Some reports suggested that lesions greater than 3 cm should be managed with cornual resection [21] to completely remove the interstitial lesion and prevent persistent ectopic pregnancy. However, in a study of uterus rupture in subsequent pregnancy following a history of cornual resection, 2/33 subsequent uterine ruptures were encountered [22]. Another retrospective study on IP showed that of the 10 pregnancies after wedge resection, 3 (30%) patients had uterine rupture and dehiscence in their next pregnancy [23]. In cases where embryos survived the surgical procedure and proceeded with normal development, there was a higher risk of uterus rupture as the uterus expanded rapidly during pregnancy without a sufficient recovery period.
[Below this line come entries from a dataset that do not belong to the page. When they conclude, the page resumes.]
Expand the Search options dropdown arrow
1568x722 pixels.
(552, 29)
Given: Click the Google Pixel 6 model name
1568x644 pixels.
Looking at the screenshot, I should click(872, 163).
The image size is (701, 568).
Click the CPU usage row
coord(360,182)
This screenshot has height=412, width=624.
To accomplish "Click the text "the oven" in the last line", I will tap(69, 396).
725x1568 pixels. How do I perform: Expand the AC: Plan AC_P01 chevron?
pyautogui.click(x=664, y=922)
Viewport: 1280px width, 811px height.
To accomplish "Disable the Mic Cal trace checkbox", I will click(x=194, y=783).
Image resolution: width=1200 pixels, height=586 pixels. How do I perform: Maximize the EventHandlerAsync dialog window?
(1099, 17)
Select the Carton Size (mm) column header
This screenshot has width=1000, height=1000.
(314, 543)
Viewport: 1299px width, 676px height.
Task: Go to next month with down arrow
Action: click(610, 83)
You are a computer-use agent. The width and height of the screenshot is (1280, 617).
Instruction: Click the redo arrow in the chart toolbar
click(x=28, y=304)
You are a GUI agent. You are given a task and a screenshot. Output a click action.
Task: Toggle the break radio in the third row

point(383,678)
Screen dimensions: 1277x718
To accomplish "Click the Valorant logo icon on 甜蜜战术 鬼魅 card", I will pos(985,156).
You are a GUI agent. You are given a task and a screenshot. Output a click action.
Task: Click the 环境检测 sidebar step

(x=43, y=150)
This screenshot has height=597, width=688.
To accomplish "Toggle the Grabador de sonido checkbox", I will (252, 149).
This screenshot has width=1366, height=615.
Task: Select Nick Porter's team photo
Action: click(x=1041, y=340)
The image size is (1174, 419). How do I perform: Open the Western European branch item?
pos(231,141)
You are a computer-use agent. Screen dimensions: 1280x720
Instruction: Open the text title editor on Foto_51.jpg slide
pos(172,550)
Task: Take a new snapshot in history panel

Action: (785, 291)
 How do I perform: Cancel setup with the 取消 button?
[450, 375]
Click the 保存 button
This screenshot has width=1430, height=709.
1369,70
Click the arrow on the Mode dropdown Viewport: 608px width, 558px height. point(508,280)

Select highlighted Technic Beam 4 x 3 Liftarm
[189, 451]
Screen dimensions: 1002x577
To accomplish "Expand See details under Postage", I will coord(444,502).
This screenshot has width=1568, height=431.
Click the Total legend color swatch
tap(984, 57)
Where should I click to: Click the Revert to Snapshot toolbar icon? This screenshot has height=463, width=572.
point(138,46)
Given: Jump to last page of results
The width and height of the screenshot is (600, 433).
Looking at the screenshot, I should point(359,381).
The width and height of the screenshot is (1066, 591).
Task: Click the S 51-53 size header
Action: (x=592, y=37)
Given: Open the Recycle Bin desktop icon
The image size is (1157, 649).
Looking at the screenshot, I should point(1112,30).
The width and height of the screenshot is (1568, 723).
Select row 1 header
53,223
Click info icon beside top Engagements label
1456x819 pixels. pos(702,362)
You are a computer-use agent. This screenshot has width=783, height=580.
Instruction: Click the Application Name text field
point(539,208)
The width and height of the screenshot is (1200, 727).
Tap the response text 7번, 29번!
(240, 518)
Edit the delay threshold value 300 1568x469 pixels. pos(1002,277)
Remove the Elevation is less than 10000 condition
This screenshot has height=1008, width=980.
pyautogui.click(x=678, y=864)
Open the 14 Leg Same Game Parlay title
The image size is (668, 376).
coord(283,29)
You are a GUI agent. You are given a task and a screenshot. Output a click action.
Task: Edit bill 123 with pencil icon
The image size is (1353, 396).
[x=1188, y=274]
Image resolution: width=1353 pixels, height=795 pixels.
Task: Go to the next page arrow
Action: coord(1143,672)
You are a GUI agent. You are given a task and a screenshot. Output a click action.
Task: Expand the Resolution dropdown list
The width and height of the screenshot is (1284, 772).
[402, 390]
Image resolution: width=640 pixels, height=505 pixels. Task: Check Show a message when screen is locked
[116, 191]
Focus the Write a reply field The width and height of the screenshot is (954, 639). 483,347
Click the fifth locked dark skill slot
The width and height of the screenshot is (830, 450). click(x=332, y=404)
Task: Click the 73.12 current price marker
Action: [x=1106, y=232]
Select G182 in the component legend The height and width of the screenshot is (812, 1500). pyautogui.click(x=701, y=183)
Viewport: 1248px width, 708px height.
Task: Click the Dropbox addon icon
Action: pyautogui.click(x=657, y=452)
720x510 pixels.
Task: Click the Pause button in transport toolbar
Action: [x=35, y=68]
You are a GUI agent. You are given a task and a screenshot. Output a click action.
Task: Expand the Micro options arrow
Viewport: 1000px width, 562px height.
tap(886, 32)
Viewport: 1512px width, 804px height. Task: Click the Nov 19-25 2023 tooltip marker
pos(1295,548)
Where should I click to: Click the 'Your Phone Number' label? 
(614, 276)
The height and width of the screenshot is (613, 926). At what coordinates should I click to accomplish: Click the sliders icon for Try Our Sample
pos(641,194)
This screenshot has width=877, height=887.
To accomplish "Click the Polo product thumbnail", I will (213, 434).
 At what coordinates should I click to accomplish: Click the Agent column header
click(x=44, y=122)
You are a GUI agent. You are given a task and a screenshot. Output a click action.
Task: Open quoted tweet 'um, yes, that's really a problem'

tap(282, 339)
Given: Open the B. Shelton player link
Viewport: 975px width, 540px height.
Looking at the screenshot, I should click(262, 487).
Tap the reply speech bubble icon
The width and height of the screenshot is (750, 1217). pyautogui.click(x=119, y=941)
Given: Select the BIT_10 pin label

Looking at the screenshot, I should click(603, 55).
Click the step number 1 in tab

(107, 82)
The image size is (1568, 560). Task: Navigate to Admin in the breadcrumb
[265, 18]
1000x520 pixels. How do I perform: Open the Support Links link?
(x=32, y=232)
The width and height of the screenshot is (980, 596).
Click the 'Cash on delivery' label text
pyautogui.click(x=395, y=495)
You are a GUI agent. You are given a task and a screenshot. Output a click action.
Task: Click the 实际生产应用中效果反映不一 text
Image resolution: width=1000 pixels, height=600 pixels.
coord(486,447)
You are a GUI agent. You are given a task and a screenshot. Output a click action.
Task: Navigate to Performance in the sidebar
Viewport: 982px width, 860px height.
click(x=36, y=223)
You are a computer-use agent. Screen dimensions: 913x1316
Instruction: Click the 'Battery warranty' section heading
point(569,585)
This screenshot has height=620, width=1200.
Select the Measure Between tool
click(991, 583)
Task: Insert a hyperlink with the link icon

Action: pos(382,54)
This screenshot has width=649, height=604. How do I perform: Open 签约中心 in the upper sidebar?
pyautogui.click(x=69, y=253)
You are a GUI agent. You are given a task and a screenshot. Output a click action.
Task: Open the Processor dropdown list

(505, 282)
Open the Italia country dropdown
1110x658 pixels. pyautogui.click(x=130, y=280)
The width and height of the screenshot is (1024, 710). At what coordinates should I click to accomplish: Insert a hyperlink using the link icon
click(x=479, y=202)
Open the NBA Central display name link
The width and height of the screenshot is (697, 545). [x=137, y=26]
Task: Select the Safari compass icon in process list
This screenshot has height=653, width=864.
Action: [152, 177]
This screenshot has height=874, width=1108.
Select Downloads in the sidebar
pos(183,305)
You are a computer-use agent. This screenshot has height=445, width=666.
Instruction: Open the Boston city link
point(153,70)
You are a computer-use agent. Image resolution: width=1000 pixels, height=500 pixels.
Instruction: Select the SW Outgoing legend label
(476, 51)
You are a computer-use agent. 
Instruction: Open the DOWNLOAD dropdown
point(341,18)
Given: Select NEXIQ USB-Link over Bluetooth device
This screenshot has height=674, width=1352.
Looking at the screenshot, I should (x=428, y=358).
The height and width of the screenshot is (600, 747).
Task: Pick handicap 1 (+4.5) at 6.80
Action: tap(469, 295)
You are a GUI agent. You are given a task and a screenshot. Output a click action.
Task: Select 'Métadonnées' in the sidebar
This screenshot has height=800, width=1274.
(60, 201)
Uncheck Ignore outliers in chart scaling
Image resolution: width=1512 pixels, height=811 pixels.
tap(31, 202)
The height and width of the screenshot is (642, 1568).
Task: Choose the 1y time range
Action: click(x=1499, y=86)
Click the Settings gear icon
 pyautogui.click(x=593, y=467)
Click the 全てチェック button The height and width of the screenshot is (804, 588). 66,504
However, such a strategy can cause substantial damage to the uterus (Figure 4), which in turn increases the risk of miscarriage and uterus rupture during pregnancy. Gao et al. proposed that laparoscopic cornuostomy is an appropriate treatment for interstitial pregnancy in patients wishing to preserve fertility [24]. According to our experience, our surgical technique is safe and reliable for lesions larger than than 3 cm (and the size of the largest lesion ever encountered in the past was 3.6×3.1 cm). Such a minimally invasive technique will be much more adaptable for larger lesions, which produce greater damage to the uterus.

Therefore, we recommend the purse-string suture with slip knot technique followed by cornuostomy. This technique requires lesser time to achieve hemostasis, thus allowing more time for gestational sac clearance, permits maximum preservation of uterus integrity as it does not remove the cornual (Figure 3H, 3I), and reduces risk of uterus rupture in later stages of pregnancy. Furthermore, the total time needed for cornual electrocoagulation is significantly shortened, which lowers the risk of electrical stimulation of the fetus. This strategy avoids the use of hemostatic drugs and MTX and mechanical stimulation of the uterus (with no need for a pelvic drainage tube). However, this method should not be used with a ruptured HIP as the purse-string suture is more difficult than commonly-used sutures. When the surgical field is blocked by blood, the operation cannot be completed quickly, so a more commonly-used suture is recommended. In addition, this technique can lead to iatrogenic rupture of the lesion during the purse-string suturing process, so the suturing strategy has to be changed to conventional suturing at this time.

Conclusions

This strategy is particularly suitable for unruptured HIP patients who have a strong desire to keep their intrauterine embryos. This technique is safe, thorough, rapid in achieving hemostasis, and highly operational, and it minimizes adverse effects and prevents any potential harm to the intrauterine embryo. However, further studies with larger sample sizes and wider clinical applications are needed to validate the advantages of this proposed technique.